Value their local community and peers and make an active contribution. Socially and ethically conscious in all aspects of their lives, with a strong sense of right and wrong. Keen to impress others but also open to influence and new experiences. Comfortable shopping online or offline and with a preference for well-known brands.

Top past-times: Playing most sports, comedy shows, nightclubs, camping, shopping for clothes, spas, ten pin bowling, e-sports, photography and theme parks.

Top brands used: Amazon, H&M, Pandora, Vans, Sonos, WW, Asda, Co-op, Costco, BMW, Calvin Kelin, Nutella, Nike, Adidas, Jaguar, Burberry, BMW and Nespresso.

Breakdown: 62% are aged 15-34. 54% are male. 35% have children under 16.


5. Conservationists


Living life in a way that serves to protect the environment, whilst holding strong ethical values related to human life and a belief that we should learn from other cultures. Actively avoiding products that drain our natural resources and favouring companies that have a sustainability commitment. Undertaking actions to stay healthy.

Top past-times: Charity/volunteer work, cooking/baking, crafts, concerts, listening to music at home, photography, reading, walking/rambling, cycling, running, Yoga, working out, exhibitions, galleries and museums.

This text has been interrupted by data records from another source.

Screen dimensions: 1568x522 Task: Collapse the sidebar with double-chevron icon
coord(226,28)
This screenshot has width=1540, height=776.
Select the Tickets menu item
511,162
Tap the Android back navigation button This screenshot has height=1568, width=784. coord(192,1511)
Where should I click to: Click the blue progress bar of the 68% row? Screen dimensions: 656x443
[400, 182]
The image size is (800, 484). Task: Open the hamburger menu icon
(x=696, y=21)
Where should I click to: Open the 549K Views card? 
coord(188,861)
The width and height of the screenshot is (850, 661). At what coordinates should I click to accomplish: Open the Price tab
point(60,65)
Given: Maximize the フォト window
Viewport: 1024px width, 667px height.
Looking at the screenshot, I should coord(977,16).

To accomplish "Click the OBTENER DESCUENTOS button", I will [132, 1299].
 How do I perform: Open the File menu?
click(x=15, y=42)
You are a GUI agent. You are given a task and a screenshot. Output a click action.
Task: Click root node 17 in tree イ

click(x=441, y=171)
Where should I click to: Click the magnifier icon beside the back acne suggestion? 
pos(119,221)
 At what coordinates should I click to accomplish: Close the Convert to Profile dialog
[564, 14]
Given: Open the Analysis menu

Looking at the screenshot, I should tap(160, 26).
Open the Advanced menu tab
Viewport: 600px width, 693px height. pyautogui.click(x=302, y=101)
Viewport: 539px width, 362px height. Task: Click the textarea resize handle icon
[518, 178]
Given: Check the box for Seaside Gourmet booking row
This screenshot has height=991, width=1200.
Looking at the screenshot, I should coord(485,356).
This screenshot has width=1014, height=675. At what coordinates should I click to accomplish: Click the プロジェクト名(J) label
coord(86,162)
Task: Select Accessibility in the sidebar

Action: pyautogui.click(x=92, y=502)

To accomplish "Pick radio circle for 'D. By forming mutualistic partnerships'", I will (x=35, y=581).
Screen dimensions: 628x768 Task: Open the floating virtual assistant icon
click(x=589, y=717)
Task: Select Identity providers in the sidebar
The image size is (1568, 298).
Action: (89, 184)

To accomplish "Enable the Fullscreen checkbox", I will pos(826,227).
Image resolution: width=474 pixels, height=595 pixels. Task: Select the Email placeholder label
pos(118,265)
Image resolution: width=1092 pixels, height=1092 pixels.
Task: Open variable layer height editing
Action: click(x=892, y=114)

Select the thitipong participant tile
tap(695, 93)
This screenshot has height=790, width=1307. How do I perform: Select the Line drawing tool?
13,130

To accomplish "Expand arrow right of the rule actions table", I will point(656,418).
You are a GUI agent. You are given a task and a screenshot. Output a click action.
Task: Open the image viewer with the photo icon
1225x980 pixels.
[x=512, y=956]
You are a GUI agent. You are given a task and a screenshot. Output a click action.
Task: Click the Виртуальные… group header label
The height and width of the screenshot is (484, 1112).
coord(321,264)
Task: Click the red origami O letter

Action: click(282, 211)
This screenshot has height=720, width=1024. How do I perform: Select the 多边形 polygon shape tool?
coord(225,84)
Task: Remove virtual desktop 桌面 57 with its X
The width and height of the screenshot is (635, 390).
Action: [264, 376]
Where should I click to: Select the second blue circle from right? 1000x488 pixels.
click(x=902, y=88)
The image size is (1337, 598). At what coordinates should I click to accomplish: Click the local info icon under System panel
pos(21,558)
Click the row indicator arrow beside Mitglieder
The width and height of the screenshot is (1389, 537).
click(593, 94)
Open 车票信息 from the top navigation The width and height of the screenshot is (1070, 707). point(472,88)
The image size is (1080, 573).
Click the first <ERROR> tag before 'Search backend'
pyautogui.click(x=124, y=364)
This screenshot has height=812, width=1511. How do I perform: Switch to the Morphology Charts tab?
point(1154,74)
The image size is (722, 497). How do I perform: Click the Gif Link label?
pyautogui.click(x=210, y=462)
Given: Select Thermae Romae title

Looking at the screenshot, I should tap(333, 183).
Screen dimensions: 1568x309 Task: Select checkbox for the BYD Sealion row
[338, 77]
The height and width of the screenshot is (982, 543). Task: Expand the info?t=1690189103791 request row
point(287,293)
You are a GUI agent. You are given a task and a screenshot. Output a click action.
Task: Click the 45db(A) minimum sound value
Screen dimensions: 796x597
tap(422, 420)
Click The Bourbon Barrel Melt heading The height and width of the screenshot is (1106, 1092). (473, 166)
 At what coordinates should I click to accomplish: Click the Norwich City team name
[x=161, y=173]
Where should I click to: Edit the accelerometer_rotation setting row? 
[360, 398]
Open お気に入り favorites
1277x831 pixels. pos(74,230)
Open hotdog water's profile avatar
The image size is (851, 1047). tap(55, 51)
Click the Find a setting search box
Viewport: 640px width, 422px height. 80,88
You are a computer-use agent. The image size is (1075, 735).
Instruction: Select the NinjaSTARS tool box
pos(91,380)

Top brands used: Innocent, Air BnB, M&S, IKEA, Microsoft, Durex, Guinness, John Lewis, Lionsgate, Sharwoods, Post Office, Uber, WWF, Waitrose, Ocado and Canon.

Breakdown: An even spread among age groups. 55% are female. 85% have no children under 16.


6. Simple-Lifers


Lives life humbly in the way they want to and doesn’t care about outward appearances. Doesn’t seek attention through being ostentatiously impressive or flashy. Considers purchases carefully and shops around for the best value, often sticking with the same brands.

Top past-times: Watching TV, especially sports and spending time with the family.

Top brands used: Volkswagen, Kelloggs, Mastercard, Microsoft, Samsung, Visa, Cadbury, Sony, E-on, Virgin, Ford, B&Q, Aunt Bessie’s and Wickes.

Breakdown: 73% are over 55. 49% are over 65. 84% have no children under 16. 65% are male. 


7. Consumerists


Highly susceptible to marketing and brand-name logos and pre- occupied with buying consumer goods, often impulsively. Easily swayed by others and influenced by their opinions of products, although not concerned with health, social or environmental benefits. Use a blend online and offline retail channels to suit their situational circumstances.

Top past-times: Going to pubs, bars and restaurants, using social media and clothes shopping.

Top brands used: Coca Cola, Budweiser, IKEA, Milka, Nike, Nutella, Pringles, Absolut Vodka, Adidas, Apple, Burger King, Primark, Sky, Uber,, Corona, Cadburys, KFC, H&M, Lego, MacDonalds, Oreo, Pandora, Subway, Vans, Smirnoff, Lionsgate, Hula Hoops, McCoys, Air BnB and William Hill.

Breakdown: 25% have children under 16. 48% are aged 15-34. 54% are female.


Looking ahead


To understand the shopping behaviours that will dominate in the future, it is worth considering the three typologies that currently contain the highest percentages of 15-34 year olds , i.e. the “Socially Actives” (52%), “Consumerists” (48%) and “Best-Lifers” (32%).

Each has a distinct set of core values and beliefs that will impact the way they make decisions and the goods and services they buy for many years to come. 

Retail and brand experiences should be designed with these values in mind. For example offering a space for people to come together in-store such as a juice bar or an area where your products can be experienced, to appeal to the “Socially Actives” or offering great customer service for “Best-Lifers” who want to understand the health, social and environmental attributes of your products, or creating treasure hunts to excite “Consumerists” looking for the next great product or deal.

If you’d like to explore your customer base and the best strategies to reach them, get in touch.

**This data was collected from a Nationally representative panel of 10,000 GB adults aged 15-75 in the last quarter of 2020 (mid-Pandemic) and is based on levels of agreement/disagreement with 70+ value statements. Through Factor Analysis and Cluster Analysis we have identified the values and beliefs that inform purchase decisions and segmented the British population into 7 distinct typologies.